(Your goal): Your output should reproduce each entry exactly, with none of its pictures.

(Task inputs):
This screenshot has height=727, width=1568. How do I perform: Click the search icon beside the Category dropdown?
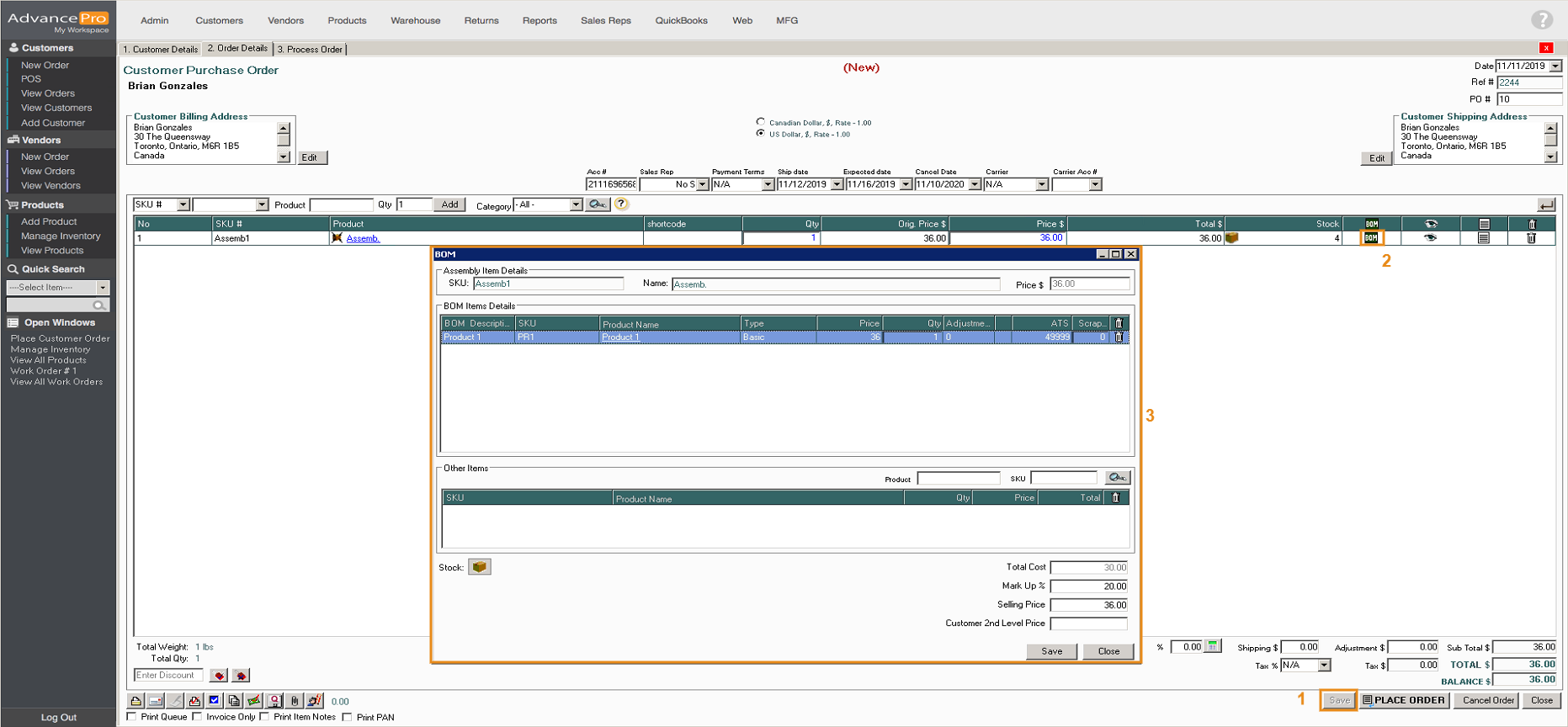pos(598,204)
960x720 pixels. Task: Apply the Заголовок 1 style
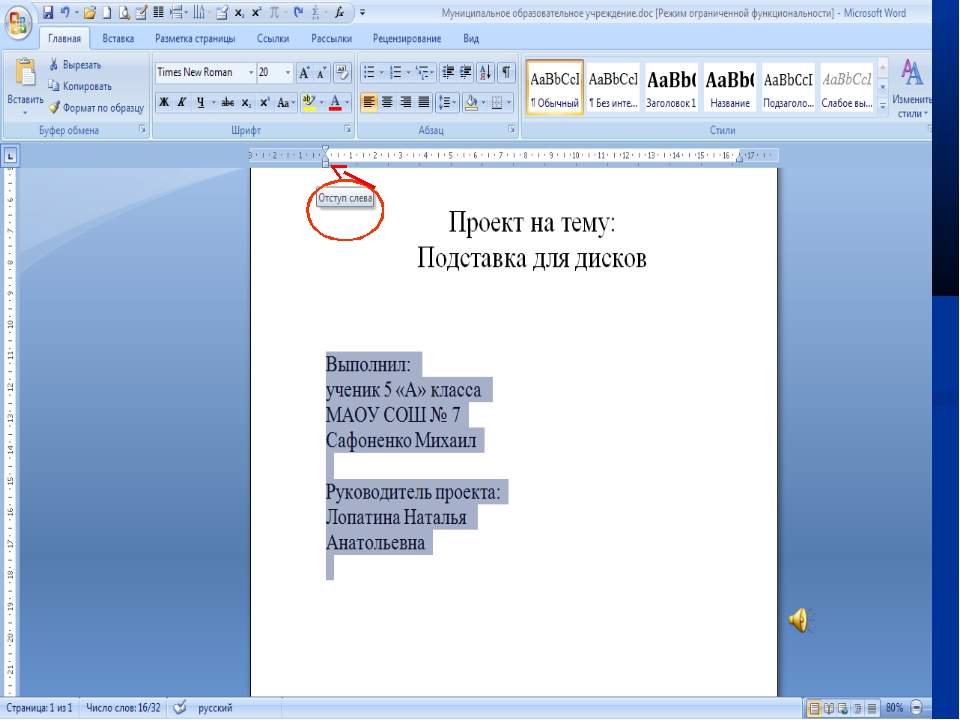671,88
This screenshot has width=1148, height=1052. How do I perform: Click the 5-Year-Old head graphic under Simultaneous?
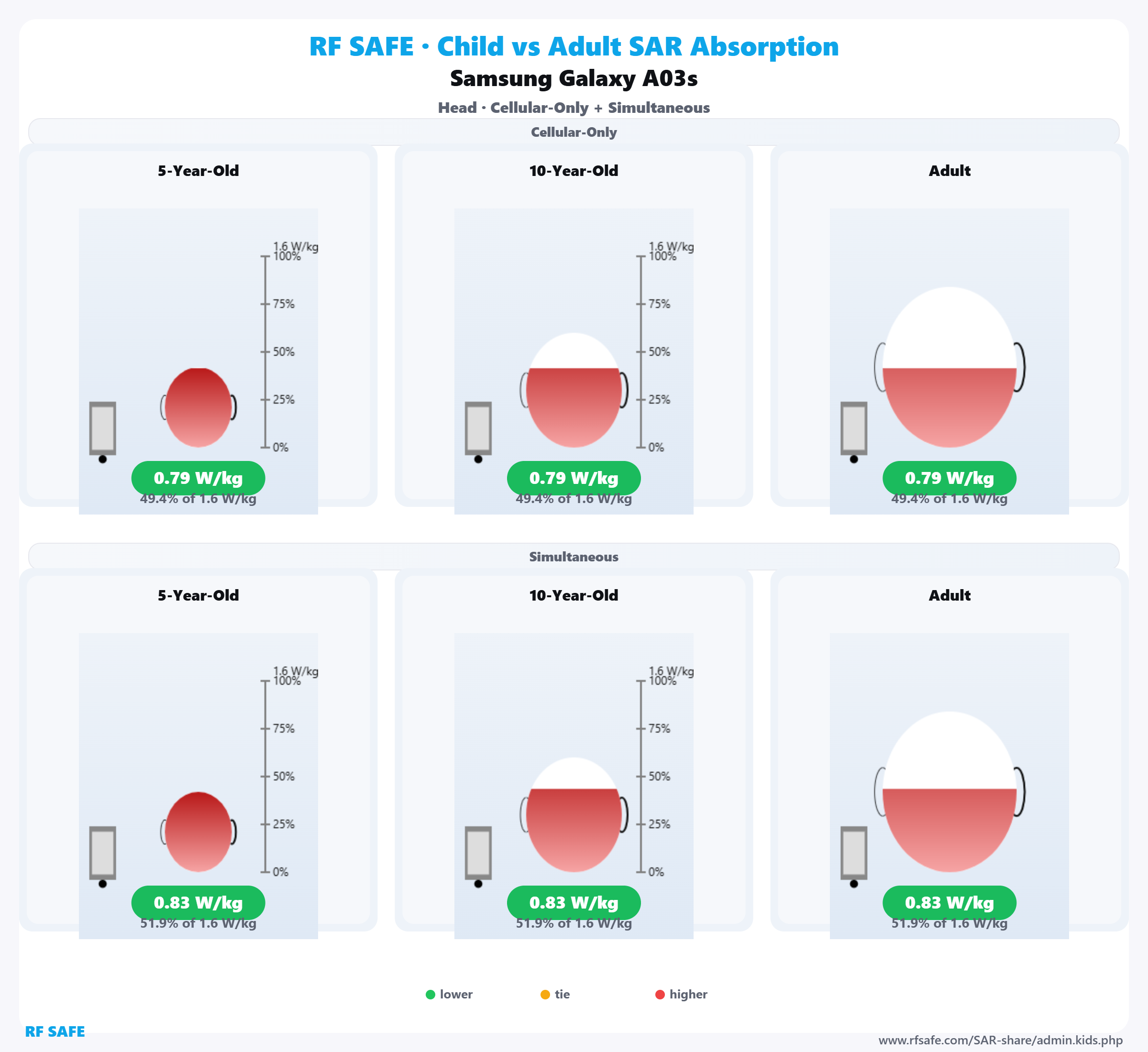pyautogui.click(x=198, y=832)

(Exercise solution):
This screenshot has height=727, width=1568. How do I perform: Click the search icon beside the Category dropdown?
pos(598,204)
960x720 pixels. Task: Apply the Заголовок 1 style
671,88
This screenshot has width=1148, height=1052. How do I perform: Click the 5-Year-Old head graphic under Simultaneous?
pyautogui.click(x=198, y=832)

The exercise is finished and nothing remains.